Re: Excessive disk IO with Spark structured streaming

Sergey Oboguev Mon, 05 Oct 2020 14:08:16 -0700

 Hi Jungtaek,

Thanks for your response.

*> you'd want to dive inside the checkpoint directory and have separate
numbers per top-subdirectory*

All the checkpoint store numbers are solely for the subdirectory set by
option("checkpointLocation", .. checkpoint dir for writer ... )

Other subdirectories are empty or nearly-empty.

*> First of all, you'd want to divide these numbers by the number of
micro-batches, as file creations in checkpoint directory would occur
similarly per micro-batch*

There were 69 microbatches, each containing 13,334 events.

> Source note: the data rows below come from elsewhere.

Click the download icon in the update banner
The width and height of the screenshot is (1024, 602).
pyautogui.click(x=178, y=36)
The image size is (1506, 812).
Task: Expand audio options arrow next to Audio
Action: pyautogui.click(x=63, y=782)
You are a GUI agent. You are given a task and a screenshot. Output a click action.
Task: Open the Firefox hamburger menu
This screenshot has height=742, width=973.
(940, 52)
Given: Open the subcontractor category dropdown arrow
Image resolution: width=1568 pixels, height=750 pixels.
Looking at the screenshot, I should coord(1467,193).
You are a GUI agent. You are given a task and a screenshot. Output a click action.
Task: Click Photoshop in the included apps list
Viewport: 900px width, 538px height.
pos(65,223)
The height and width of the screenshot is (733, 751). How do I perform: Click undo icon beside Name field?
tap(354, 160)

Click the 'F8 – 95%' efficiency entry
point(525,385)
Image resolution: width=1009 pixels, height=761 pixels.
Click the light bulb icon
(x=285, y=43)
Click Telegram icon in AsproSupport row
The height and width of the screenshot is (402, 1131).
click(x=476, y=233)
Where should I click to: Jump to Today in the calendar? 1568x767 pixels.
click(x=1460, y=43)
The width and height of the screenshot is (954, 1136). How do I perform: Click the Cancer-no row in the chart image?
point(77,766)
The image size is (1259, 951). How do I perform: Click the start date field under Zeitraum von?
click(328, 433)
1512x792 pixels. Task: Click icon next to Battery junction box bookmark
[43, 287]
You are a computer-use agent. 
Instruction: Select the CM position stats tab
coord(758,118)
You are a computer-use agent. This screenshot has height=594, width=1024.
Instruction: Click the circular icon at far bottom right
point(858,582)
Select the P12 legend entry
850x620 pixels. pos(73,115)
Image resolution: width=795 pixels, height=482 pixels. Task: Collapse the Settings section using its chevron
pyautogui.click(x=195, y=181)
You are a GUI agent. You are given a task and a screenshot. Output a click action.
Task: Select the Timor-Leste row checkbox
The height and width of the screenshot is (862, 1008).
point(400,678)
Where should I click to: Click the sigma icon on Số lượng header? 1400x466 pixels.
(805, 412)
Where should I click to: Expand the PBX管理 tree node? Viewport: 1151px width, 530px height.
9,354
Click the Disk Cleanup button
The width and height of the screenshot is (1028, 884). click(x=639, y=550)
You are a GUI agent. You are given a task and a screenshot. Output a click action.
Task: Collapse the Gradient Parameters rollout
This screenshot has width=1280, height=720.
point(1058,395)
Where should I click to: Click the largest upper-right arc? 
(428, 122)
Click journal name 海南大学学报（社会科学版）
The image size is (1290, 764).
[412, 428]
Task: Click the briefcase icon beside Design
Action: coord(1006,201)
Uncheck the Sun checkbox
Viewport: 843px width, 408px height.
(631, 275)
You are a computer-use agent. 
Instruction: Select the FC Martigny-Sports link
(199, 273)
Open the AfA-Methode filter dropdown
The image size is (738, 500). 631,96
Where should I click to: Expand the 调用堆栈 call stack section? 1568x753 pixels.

Event's Row object size in Java heap is 620 bytes, thus the total amount of
data in a microbatch (in terms of aggregate Java-heap objects sizes) is 8.3
MB.

Average number of system calls per microbatch was:

For query (writer) checkpoint directory:

create/open file = 877
mkdir = 826
readlink = 855
unlink = 607
rename = 213
execve readlink = 5116
execve chmod = 4937

For Spark local directory:

create/open file = 797
unlink = 200
mmap = 197
stat = 2391

(The number for local.stat in the previous message was incorrect).

Physical processing time per microbatch was 3.4 seconds.

That's to store a mere 8.3 MB of uncompressed (Java-heap) data!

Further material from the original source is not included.